_Fonte_
“Nos três primeiros séculos de perseguição na Igreja primitiva, os cristãos não tinham o direito público do domingo e tal celebração externa não podia ter lugar. Quando Constantino, a partir do século IV, transforma o Cristianismo em religião do Império, encontramos em diversas fontes a celebração dos dois dias.”
Jackson Erpen – Cidade do Vaticano
No livro “Chi ci aiuta a vivere? Su Dio e l’uomo” (“Quem nos ajuda a viver? Sobre Deus e o homem”), Joseph Ratzinger escreve que aproximadamente no ano 110 d.C. Inácio, bispo de Antioquia, era levado de navio da Síria para Roma para ser devorado pelas feras. Durante esta viagem, com as mãos acorrentadas, escreveu sete cartas às comunidades cristãs que estavam ao longo do seu itinerário. Em uma destas cartas está a frase: «Nós não celebramos mais o sábado, mas vivemos observando o dia do Senhor (o domingo), no qual surgiu também a nossa vida…» (Magn. 9, 1).
Ou seja, os cristãos são formalmente descritos como pessoas que vivem de acordo com o domingo. A observância do domingo determina o seu ritmo de vida, caracteriza a sua íntima forma de vida. O domingo é para eles, por assim dizer, o lugar na trama do tempo onde se chega à própria vida, se experimenta o que a vida realmente significa.
Esta experiência de vida autêntica continua durante toda a semana. Permanece, por assim dizer, o tom fundamental que persiste no ruído da semana e cujo eco nos permite reencontrar sempre a saída, em direção à luz.
Depois de “Domingo, maior do que o Dia do Sábado Judaico”, Pe. Gerson Schmidt* nos propõe a reflexão “O sábado e o Domingo na visão de Ratzinger”:
“Joseph Ratzinger, em seu livro Obras Completas (Volume XI), que aborda sobre a Teologia da Liturgia – O Fundamento Sacramental da Existência Cristã, descreve sobre o sábado e o domingo, tema que estamos aprofundando. Santo Inácio de Antioquia diz que “aquele que da vida nos antigos ordenamentos chegou à novidade, à esperança, não é mais um homem do sábado, mas vive segundo o Dia do Senhor”. Ratzinger diz que “o ritmo sabático e a vida segundo o Dia do Senhor se contrapõem, portanto, como dois estilos de vida fundamentalmente diferentes: de uma parte, o ser colocados estavelmente sobre determinados trilhos normativos; de outra, o viver com base no que há de vir, com base na esperança. O teólogo alemão, que se tornou Papa Bento XVI, faz uma pergunta: Como se desenvolveu concretamente da observância do sábado para a celebração do domingo?

_A tarefa_
Extraia, sem nenhuma alteração, o trecho do texto sobre o sábado e o domingo que se inicia nas palavras “Ou seja, os” e vai até “vida realmente significa.”.

_Dados registrados_
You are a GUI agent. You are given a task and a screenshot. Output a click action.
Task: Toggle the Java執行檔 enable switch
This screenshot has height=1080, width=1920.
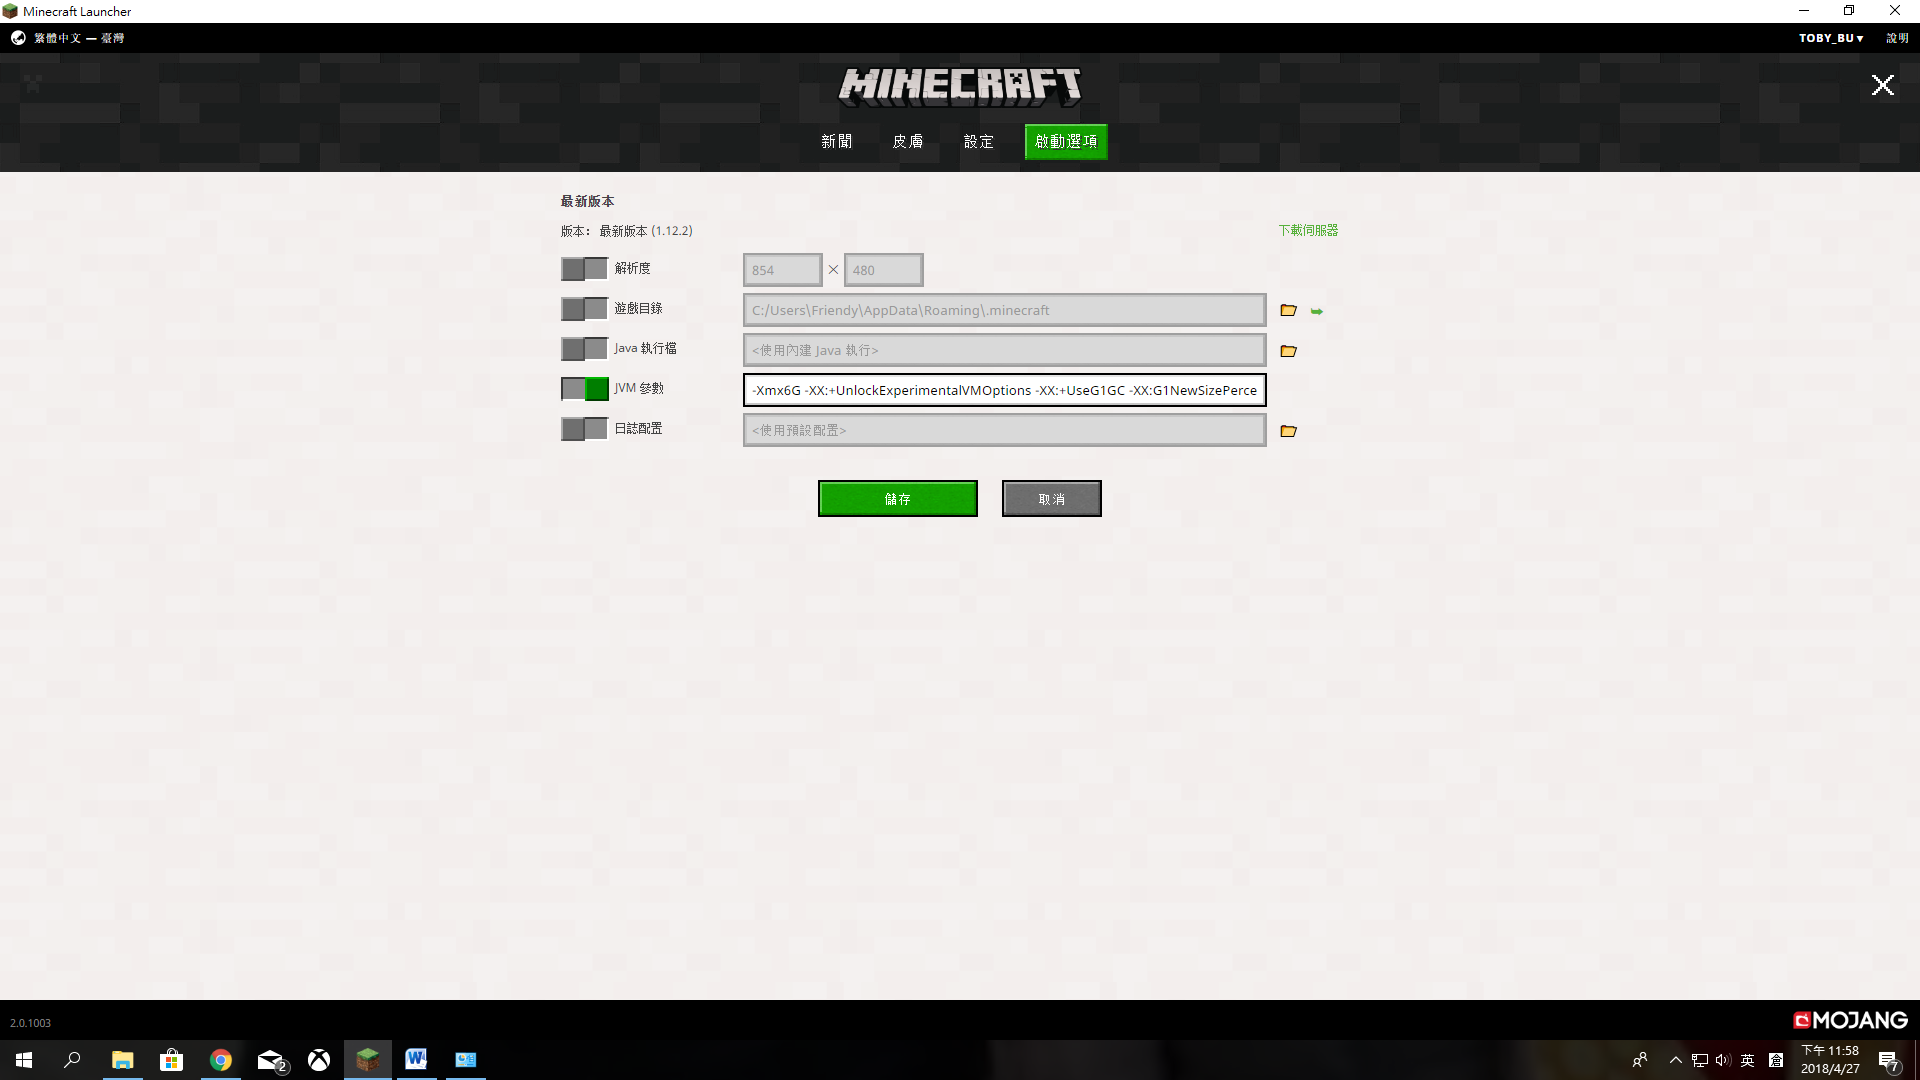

_Resposta final_
Ou seja, os cristãos são formalmente descritos como pessoas que vivem de acordo com o domingo. A observância do domingo determina o seu ritmo de vida, caracteriza a sua íntima forma de vida. O domingo é para eles, por assim dizer, o lugar na trama do tempo onde se chega à própria vida, se experimenta o que a vida realmente significa.